Launching a test StatsD receiver

This is just a script which runs nc -ul 8125. A minute or two after the job comes up, metrics.marathon.mesos will be resolved by the mesos agents, at which point nc will start printing anything it receives to stdout.

In Marathon, create the following application (in JSON Mode):

{
  "id": "metrics",
  "cmd": "LD_LIBRARY_PATH=. ./nc -ul 8125",
  "cpus": 1,
  "mem": 128,
  "disk": 0,
  "instances": 1,
  "uris": [
    "https://s3-us-west-2.amazonaws.com/nick-dev/nc.tgz"
  ],
  "portDefinitions": [
    {
      "port": 8125,
      "protocol": "udp",
      "name": null,
      "labels": null
    }
  ],
  "requirePorts" : true
}

Launching a sample graphite receiver

Runs a sample copy of Graphite in a Docker container. This is just a stock Docker image that someone put up on Dockerhub. It is NOT suitable for real production use, as it merely takes hours for it to consume gigabytes of space and then fall over. Note that using this receiver requires annotation_mode = key_prefix, which is the default in DCOS. tag_datadog is NOT supported.

In Marathon, create the following application (in JSON Mode):

{
  "id": "metrics",
  "cmd": null,
  "cpus": 1,
  "mem": 512,
  "disk": 0,
  "instances": 1,
  "acceptedResourceRoles": [ "slave_public" ],
  "container": {
    "type": "DOCKER",
    "docker": {
      "image": "hopsoft/graphite-statsd",
      "network": "BRIDGE",
      "portMappings": [
        { "hostPort": 80,   "protocol": "tcp" },
        { "hostPort": 2003, "protocol": "tcp" },
        { "hostPort": 2004, "protocol": "tcp" },
        { "hostPort": 2023, "protocol": "tcp" },
        { "hostPort": 2024, "protocol": "tcp" },
        { "hostPort": 8125, "protocol": "udp" },
        { "hostPort": 8126, "protocol": "tcp" }
      ]
    }
  }
}

The image should deploy to a public agent instance (due to the slave_public resource role).
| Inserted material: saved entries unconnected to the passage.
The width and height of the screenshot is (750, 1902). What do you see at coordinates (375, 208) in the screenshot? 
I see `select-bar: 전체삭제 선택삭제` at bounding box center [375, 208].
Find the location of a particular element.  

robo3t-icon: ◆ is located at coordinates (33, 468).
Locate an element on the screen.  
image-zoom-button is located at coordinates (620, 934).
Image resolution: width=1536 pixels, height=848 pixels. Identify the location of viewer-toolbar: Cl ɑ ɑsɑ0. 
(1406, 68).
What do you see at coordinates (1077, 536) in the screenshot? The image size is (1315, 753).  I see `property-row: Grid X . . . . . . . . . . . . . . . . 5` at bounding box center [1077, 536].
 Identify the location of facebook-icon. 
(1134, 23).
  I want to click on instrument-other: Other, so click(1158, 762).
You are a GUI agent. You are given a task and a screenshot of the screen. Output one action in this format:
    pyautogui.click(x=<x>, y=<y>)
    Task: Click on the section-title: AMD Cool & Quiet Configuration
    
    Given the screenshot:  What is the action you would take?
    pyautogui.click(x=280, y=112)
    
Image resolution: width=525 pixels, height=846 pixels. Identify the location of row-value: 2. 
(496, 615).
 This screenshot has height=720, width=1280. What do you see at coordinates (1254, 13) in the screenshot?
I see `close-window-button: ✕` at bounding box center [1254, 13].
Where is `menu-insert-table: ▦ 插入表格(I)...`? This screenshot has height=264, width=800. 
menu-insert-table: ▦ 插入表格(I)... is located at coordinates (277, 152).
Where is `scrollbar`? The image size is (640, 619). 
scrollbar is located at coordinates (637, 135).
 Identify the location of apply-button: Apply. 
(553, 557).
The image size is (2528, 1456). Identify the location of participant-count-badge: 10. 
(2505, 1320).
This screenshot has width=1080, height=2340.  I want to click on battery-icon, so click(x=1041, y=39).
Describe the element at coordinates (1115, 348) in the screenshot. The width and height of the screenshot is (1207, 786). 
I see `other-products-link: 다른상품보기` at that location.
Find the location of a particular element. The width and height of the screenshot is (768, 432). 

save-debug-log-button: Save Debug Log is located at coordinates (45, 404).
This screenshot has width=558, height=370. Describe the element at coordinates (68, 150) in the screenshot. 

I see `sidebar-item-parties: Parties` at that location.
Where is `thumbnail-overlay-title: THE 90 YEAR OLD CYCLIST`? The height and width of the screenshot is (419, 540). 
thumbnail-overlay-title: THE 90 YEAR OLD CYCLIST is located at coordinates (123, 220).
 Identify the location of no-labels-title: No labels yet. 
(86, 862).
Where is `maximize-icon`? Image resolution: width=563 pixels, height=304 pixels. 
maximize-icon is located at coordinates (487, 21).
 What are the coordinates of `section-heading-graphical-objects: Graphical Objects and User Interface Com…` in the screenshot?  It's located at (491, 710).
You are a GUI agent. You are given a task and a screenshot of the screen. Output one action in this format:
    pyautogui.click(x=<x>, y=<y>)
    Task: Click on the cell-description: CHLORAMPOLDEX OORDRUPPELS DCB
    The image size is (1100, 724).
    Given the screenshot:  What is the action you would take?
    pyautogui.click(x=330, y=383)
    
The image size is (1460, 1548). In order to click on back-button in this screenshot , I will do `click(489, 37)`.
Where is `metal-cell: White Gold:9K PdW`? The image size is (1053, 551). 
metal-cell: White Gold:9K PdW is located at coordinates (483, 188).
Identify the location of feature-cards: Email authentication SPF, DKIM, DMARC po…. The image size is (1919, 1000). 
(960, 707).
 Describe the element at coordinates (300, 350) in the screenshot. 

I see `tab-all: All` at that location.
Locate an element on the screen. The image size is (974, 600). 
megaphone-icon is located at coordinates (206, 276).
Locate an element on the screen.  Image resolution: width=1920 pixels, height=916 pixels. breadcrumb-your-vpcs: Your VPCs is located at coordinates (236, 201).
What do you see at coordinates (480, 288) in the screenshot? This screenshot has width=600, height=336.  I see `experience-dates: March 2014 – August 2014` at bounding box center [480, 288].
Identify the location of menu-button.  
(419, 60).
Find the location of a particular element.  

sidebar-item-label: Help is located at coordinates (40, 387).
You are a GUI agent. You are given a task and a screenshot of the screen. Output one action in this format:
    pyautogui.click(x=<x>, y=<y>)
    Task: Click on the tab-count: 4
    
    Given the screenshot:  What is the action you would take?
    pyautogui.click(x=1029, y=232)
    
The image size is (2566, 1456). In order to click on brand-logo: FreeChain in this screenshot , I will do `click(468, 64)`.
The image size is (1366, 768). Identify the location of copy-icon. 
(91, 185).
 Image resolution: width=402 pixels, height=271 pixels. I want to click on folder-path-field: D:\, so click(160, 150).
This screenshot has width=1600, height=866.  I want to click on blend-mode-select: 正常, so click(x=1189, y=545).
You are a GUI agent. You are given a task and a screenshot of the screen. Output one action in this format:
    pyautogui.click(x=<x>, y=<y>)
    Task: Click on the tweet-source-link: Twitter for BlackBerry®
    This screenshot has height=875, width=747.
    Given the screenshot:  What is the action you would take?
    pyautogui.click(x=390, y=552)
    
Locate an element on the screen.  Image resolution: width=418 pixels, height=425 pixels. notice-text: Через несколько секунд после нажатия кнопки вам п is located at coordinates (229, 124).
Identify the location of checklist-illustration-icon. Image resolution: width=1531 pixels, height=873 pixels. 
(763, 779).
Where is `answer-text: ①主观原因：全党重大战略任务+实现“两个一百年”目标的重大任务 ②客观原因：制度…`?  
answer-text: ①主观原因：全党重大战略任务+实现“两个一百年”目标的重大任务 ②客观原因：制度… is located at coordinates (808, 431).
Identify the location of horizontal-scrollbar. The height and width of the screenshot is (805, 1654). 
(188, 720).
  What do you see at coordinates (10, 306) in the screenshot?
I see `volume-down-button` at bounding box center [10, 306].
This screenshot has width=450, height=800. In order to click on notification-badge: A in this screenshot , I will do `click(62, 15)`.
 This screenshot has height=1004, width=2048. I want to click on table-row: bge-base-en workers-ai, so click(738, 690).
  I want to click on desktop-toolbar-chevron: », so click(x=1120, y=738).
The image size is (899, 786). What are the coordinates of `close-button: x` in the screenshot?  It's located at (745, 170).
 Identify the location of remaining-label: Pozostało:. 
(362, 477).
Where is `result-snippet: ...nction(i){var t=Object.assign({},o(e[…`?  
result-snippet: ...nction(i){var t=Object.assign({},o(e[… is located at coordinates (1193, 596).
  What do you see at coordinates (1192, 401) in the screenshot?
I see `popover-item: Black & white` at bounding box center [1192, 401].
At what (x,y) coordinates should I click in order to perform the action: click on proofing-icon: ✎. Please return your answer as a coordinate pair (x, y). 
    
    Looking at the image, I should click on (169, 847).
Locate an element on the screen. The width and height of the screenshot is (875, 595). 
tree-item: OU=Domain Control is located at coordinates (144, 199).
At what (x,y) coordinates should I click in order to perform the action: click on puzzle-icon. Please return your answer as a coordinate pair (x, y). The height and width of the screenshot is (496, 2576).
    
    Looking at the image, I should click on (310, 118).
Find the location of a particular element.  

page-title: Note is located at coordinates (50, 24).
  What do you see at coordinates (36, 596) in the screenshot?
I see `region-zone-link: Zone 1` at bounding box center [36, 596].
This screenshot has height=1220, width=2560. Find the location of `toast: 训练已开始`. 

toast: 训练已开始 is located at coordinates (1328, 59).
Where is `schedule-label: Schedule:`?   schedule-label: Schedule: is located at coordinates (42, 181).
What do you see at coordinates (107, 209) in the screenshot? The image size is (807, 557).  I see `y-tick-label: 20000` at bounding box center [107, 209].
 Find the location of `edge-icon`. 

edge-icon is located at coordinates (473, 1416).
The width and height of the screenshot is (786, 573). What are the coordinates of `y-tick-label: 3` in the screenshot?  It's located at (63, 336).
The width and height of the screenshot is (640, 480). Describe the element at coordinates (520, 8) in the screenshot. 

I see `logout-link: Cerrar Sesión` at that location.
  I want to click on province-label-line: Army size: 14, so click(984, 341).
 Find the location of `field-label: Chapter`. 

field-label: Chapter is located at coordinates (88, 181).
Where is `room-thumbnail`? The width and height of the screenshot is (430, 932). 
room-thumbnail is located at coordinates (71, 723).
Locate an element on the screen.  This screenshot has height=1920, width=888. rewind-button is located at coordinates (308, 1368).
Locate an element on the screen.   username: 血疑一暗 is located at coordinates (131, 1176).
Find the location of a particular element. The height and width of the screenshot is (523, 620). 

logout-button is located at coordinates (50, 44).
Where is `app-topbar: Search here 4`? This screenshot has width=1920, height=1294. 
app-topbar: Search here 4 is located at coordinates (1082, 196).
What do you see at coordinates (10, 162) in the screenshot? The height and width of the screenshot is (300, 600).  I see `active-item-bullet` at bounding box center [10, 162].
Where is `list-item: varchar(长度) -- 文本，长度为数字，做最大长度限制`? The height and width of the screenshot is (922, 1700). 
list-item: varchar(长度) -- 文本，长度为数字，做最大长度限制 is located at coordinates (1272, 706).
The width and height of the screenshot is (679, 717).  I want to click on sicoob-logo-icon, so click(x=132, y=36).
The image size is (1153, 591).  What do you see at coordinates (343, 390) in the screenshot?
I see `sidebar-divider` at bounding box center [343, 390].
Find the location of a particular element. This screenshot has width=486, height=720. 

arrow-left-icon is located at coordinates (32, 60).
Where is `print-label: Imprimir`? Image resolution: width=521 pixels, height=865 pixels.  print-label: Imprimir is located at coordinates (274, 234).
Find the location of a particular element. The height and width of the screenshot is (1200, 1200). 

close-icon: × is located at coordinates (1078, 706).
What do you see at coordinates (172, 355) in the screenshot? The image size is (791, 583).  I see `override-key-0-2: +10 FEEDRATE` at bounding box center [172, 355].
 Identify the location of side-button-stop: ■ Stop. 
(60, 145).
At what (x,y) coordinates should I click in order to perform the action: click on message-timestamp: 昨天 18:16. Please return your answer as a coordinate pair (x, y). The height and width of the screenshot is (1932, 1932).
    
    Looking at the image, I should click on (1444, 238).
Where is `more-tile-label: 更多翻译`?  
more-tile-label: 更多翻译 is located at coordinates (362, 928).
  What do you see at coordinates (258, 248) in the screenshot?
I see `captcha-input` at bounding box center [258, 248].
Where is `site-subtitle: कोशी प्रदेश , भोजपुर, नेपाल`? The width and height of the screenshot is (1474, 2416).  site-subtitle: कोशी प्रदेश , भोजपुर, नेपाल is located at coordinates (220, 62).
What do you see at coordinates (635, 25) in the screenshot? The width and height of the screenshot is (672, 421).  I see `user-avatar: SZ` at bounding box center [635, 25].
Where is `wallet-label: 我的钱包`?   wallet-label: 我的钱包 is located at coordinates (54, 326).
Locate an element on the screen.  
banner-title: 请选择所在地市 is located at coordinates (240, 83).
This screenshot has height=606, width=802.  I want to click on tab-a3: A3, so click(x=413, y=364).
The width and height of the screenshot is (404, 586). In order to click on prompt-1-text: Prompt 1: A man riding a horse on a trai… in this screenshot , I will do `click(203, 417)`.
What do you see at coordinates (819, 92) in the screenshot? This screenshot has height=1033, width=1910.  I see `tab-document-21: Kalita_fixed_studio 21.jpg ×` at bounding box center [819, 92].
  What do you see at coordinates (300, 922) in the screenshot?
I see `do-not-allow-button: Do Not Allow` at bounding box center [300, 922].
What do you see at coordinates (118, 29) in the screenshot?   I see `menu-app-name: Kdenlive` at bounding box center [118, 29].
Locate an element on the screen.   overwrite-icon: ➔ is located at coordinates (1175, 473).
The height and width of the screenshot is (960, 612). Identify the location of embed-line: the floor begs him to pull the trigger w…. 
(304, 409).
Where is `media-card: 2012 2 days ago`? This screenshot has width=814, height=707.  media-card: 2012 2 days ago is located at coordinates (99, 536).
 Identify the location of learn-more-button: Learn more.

Once it's up and running, you need to find the ip of the node it's running on:

  1. Go to http://<your_cluster>/mesos and determine the id of the public agent.
  2. SSH into that node with dcos node ssh --master-proxy --mesos-id=<the id>
  3. Run curl http://ipinfo.io/ip on the node to get its public IP.

Once you have the public node IP, you may connect to the docker image with any of the following:

  • Visit http://<public_agent_ip> (port 80) to view Graphite
  • telnet into port 8126 to view the statsd daemon's console (tip: type help)

Once the image has been up for a few minutes, it should start getting metrics from mesos-agents as metrics.marathon.mesos starts to resolve to it. In Graphite's left panel, navigate into Metrics > stats > gauges > [fmwk_id] > [executor_id] > [container_id] > ... to view the gauges produced by the application. Most applications seem to stick to gauge-type metrics, while the example statsd-emitter produces several types.